Crítica | Cinema

EO

Na pele do burro

(EO, POL, ITA, 2022)
Nota  
  • Gênero: Drama
  • Direção: Jerzy Skolimowski
  • Roteiro: Ewa Piaskowska, Jerzy Skolimowski
  • Elenco: Sandra Drzymalska, Isabelle Huppert, Lorenzo Zurzolo
  • Duração: 88 minutos

EO, esse é o nome do protagonista do novo filme de Jerzy Skolimowski (11 Minutos), um burrinho. Aos 84 anos, o diretor polonês parte do mais tradicional do cinema de animais – um ser perdido em busca de sua dona – e se afasta o máximo que pode do seu e de todo cinema, criando uma experiência sensorial incrível. E ter a onomatopeia não só como nome do personagem, mas como título do longa é coerente, uma vez que o som é um dos principais elementos imersivos.

Entre acompanhar e sentir como, o filme segue a jornada do pequeno equino, ora ouvindo e vendo o mundo interagindo com ele, ora sentindo o mundo da mesma forma que ele. A primeira forma permite ao cineasta a criação de quadros imponentes e plasticamente impressionantes, já a segunda o libera a uma gama de passagens criativas, em lentes, filtros, cores e sons. São experiências que se equilibram, não são excessivas, e se encaixam em narrativa, também composta por planos simples e banais.
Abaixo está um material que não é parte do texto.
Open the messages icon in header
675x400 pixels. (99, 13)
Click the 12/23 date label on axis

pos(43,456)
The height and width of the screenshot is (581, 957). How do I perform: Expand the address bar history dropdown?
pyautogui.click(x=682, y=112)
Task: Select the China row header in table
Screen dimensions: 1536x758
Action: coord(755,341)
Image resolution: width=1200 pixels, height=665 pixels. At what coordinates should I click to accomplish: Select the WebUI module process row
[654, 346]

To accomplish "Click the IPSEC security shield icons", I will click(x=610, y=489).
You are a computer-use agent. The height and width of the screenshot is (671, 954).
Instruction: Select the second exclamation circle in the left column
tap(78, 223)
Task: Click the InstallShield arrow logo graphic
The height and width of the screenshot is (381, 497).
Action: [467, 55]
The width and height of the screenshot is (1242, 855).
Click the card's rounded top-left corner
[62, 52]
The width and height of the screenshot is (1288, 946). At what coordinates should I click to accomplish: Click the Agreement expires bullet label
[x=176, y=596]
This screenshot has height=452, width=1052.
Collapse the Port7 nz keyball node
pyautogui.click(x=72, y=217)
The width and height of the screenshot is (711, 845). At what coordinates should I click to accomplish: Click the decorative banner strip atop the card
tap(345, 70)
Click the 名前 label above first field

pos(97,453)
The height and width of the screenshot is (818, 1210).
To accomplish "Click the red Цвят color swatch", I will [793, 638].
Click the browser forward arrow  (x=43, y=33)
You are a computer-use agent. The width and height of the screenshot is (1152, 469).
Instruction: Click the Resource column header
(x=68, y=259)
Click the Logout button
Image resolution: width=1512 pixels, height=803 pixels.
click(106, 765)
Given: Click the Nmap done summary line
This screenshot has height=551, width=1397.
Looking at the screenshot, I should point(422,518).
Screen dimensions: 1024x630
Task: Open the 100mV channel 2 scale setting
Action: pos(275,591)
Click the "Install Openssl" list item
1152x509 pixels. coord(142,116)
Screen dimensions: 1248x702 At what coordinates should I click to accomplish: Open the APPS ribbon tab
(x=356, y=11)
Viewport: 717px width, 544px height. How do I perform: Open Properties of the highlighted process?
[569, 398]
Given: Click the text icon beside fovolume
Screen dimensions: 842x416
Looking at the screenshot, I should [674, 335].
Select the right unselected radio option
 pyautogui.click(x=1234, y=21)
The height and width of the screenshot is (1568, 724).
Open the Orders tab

Do espetáculo circense com toda a sua beleza performática aos assombros de uma natureza cheia de horrores naturais desconhecidos à experiência com os ambientes rurais e urbanos, há uma gama de possibilidades a serem exploradas. As lentes de Michal Dymek (Wolf), diretor de fotografia, percorrem estradas, túneis, bosques, ferros-velhos, manifestações e acompanham até partidas de futebol. Com o EO, é possível vivenciar o mundo de várias formas.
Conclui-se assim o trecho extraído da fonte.